_Data excerpts_
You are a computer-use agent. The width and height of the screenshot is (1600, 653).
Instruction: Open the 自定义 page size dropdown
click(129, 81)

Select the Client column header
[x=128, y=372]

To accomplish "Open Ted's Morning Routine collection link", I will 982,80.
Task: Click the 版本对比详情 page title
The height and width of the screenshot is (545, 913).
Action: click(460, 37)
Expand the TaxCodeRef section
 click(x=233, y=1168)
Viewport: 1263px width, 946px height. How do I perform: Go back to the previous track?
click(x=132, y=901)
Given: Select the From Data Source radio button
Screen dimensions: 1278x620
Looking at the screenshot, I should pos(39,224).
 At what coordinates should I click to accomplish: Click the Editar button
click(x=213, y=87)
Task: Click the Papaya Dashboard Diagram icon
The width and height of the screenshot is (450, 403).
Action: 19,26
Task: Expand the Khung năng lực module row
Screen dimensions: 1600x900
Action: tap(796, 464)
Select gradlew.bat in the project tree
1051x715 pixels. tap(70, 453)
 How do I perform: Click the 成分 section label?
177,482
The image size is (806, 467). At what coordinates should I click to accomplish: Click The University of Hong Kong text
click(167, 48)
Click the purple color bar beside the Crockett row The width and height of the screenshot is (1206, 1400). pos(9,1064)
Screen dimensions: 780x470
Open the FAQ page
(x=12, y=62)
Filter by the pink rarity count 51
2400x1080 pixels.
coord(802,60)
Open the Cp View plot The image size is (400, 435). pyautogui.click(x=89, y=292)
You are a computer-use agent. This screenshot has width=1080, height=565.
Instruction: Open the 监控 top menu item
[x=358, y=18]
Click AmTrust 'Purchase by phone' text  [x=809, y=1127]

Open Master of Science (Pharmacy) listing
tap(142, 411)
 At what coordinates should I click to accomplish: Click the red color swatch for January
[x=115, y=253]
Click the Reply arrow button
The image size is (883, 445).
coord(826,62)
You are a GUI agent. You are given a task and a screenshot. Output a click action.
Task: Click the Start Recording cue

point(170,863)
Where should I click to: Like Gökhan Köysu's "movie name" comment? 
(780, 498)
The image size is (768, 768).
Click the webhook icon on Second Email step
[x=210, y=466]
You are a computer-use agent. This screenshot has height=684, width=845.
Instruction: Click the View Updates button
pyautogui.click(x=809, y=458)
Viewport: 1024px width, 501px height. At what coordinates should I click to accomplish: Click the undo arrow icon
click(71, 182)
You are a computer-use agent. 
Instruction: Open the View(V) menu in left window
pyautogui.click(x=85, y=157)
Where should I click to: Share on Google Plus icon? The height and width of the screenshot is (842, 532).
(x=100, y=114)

_What to produce_
Your response must contain all of the records, copied exactly.

_Response to the task_
You are a computer-use agent. The width and height of the screenshot is (1600, 653).
Instruction: Open the 自定义 page size dropdown
click(129, 81)

Select the Client column header
[x=128, y=372]

To accomplish "Open Ted's Morning Routine collection link", I will 982,80.
Task: Click the 版本对比详情 page title
The height and width of the screenshot is (545, 913).
Action: click(460, 37)
Expand the TaxCodeRef section
 click(x=233, y=1168)
Viewport: 1263px width, 946px height. How do I perform: Go back to the previous track?
click(x=132, y=901)
Given: Select the From Data Source radio button
Screen dimensions: 1278x620
Looking at the screenshot, I should pos(39,224).
 At what coordinates should I click to accomplish: Click the Editar button
click(x=213, y=87)
Task: Click the Papaya Dashboard Diagram icon
The width and height of the screenshot is (450, 403).
Action: 19,26
Task: Expand the Khung năng lực module row
Screen dimensions: 1600x900
Action: tap(796, 464)
Select gradlew.bat in the project tree
1051x715 pixels. tap(70, 453)
 How do I perform: Click the 成分 section label?
177,482
The image size is (806, 467). At what coordinates should I click to accomplish: Click The University of Hong Kong text
click(167, 48)
Click the purple color bar beside the Crockett row The width and height of the screenshot is (1206, 1400). pos(9,1064)
Screen dimensions: 780x470
Open the FAQ page
(x=12, y=62)
Filter by the pink rarity count 51
2400x1080 pixels.
coord(802,60)
Open the Cp View plot The image size is (400, 435). pyautogui.click(x=89, y=292)
You are a computer-use agent. This screenshot has width=1080, height=565.
Instruction: Open the 监控 top menu item
[x=358, y=18]
Click AmTrust 'Purchase by phone' text  [x=809, y=1127]

Open Master of Science (Pharmacy) listing
tap(142, 411)
 At what coordinates should I click to accomplish: Click the red color swatch for January
[x=115, y=253]
Click the Reply arrow button
The image size is (883, 445).
coord(826,62)
You are a GUI agent. You are given a task and a screenshot. Output a click action.
Task: Click the Start Recording cue

point(170,863)
Where should I click to: Like Gökhan Köysu's "movie name" comment? 
(780, 498)
The image size is (768, 768).
Click the webhook icon on Second Email step
[x=210, y=466]
You are a computer-use agent. This screenshot has height=684, width=845.
Instruction: Click the View Updates button
pyautogui.click(x=809, y=458)
Viewport: 1024px width, 501px height. At what coordinates should I click to accomplish: Click the undo arrow icon
click(71, 182)
You are a computer-use agent. 
Instruction: Open the View(V) menu in left window
pyautogui.click(x=85, y=157)
Where should I click to: Share on Google Plus icon? The height and width of the screenshot is (842, 532).
(x=100, y=114)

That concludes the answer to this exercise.